Huckabee’s World View
The final Republican and Democratic debates before the January 3 Iowa caucuses were judged ho-hum affairs by the political media. Surging Republican candidate Mike Huckabee, however, continues to generate great interest and a scramble for information about his views. Some takeaways from his new essay in the winter edition of Foreign Affairs:
- Huckabee starts out in the second paragraph asserting he will change the tone of American foreign policy by reaching out more, adding: “The Bush administration’s arrogant bunker mentality has been counterproductive at home and abroad.” Huckabee then proceeds to declare his opposition to the Law of the Sea Treaty, which he sees as a threat to U.S. sovereignty;
- Like most other candidates from both parties, Huckabee says he will reach out to moderates in the Muslim world to counter the jihadi influence. His chief tool would be soft power – helping with health care, education, institution building, etc. Huckabee says: “If we do not do the right thing to improve life in the Muslim world, the terrorists will step in and do the wrong thing.”

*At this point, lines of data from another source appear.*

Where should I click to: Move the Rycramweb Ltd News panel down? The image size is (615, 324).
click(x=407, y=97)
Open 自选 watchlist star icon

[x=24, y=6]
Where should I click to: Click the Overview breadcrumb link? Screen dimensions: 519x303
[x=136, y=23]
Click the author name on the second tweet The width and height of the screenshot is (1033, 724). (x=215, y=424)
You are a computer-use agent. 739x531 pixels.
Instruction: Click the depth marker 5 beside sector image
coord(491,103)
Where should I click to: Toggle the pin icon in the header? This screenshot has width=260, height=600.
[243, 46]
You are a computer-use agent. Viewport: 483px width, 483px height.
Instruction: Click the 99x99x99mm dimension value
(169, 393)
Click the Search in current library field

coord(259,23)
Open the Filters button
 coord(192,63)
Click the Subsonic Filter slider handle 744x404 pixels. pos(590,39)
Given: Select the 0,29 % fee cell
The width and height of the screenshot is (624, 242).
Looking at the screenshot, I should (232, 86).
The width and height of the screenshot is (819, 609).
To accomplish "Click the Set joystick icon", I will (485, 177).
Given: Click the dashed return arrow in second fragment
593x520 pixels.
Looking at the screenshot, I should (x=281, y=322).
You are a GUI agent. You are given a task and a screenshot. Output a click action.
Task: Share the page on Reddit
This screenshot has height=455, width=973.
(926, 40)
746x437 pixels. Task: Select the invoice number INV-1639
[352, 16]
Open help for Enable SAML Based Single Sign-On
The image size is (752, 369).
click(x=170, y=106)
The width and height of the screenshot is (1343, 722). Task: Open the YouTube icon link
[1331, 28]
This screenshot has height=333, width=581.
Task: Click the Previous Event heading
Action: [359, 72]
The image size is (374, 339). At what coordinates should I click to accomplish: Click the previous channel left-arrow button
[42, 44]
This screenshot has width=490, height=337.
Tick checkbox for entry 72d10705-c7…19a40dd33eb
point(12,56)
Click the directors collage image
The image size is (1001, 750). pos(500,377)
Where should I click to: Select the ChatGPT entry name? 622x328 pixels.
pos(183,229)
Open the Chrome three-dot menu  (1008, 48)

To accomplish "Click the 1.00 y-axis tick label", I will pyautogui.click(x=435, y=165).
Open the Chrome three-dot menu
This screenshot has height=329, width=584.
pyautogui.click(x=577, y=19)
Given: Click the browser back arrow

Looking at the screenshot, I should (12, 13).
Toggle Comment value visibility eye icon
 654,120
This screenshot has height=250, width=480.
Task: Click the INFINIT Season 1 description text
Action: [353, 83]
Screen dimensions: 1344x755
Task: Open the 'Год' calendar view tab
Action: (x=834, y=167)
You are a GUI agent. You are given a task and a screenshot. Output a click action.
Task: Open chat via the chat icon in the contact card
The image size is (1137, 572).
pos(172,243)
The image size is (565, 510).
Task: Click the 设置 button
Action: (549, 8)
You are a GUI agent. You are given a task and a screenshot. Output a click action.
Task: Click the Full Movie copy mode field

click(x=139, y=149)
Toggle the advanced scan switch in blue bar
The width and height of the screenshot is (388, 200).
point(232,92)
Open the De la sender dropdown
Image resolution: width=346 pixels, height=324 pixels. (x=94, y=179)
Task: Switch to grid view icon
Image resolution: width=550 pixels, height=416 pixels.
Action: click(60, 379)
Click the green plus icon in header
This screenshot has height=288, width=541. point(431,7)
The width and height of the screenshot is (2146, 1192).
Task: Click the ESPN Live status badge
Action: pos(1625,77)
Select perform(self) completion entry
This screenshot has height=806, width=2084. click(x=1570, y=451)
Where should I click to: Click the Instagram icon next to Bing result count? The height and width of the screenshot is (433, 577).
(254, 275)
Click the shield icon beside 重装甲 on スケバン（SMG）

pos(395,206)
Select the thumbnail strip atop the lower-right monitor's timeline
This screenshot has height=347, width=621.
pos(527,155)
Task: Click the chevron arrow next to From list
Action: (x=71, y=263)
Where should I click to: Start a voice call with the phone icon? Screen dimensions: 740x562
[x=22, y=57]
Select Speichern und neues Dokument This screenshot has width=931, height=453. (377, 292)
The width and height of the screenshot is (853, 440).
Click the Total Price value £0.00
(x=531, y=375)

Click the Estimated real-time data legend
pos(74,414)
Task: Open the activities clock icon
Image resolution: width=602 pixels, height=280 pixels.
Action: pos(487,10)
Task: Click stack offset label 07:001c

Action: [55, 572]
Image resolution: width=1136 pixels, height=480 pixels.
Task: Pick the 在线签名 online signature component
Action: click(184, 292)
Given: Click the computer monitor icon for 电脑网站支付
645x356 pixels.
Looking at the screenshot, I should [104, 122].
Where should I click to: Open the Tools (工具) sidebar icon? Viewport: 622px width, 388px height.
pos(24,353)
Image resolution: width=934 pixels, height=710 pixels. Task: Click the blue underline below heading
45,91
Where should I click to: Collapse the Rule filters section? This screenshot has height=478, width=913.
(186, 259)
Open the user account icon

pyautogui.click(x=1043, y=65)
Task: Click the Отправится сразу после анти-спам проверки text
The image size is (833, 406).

- Also like most other candidates, particularly Republicans, Huckabee wants to bolster the size of the military. He seeks a surge of 92,000 troops in the Army and Marine Corps over the next five years and wants boost defense spending to Reagan-era levels of six percent of GDP, from the currently 3.9 percent. Unlike many other candidates, Huckabee wants to remove active-duty forces from nation building, leaving the infrastructure, financial and associated tasks to other government agencies.
- On Iraq, he would generally stay the course but faults the Bush administration for neglecting the problem with Turkey’s Kurdish separatists launching attacks on Turkey from Iraqi territory. He would give Turkey the go-ahead to launch limited strikes to go after PKK forces in northern Iraq.
- On Iran, he joins the ranks of candidates who retain the military option for dealing with Tehran. He calls for aggressive diplomacy to contain Iran’s ambitions but also signals he would move to reestablish diplomatic ties. Huckabee says the information gaps ahead of the Iraq war are lesson that, if nothing else, U.S. diplomats on the scene provide valuable intelligence about what’s going on: “Before we put boots on the ground elsewhere, we had better have wingtips there first.”